» **Exercise goal**:
In the listing below, how many lines include "Image"? Give the number and no other text.

Content starts

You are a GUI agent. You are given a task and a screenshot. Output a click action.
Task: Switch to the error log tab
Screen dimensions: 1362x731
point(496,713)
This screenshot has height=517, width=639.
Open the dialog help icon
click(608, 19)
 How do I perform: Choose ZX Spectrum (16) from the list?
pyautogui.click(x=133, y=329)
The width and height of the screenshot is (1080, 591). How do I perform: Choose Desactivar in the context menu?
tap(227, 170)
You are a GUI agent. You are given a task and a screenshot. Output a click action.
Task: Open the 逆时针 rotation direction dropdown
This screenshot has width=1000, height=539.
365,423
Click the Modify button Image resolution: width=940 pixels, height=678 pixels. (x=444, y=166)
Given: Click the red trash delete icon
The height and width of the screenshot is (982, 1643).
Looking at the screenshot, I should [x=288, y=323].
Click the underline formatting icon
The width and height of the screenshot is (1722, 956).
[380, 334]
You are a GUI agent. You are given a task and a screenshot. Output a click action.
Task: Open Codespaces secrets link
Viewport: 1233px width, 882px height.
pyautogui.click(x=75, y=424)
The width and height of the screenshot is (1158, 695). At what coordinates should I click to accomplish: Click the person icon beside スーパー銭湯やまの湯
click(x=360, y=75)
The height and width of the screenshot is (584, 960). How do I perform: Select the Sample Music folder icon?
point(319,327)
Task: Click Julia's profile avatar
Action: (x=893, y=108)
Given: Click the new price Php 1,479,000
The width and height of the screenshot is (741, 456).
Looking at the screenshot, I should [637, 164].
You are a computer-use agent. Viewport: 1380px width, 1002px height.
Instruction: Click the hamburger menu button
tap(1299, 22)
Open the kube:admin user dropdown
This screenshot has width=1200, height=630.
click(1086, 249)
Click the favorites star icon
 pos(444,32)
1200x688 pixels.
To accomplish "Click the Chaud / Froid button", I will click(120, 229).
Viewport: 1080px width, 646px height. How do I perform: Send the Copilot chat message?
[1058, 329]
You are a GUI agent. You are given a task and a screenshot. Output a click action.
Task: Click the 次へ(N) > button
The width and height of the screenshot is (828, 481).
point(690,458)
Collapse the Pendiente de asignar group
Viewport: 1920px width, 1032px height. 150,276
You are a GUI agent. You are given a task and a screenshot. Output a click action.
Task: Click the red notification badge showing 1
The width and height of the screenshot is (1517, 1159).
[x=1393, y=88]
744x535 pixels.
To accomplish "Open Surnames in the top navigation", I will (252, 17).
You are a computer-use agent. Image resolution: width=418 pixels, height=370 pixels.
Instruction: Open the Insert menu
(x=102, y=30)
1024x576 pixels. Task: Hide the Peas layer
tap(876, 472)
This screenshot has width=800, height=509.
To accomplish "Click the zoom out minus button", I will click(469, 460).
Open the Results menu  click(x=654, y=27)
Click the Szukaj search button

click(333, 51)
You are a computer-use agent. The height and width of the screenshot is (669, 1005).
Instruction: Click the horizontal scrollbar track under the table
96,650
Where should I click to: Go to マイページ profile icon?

Content ends

» **Written reply**:
2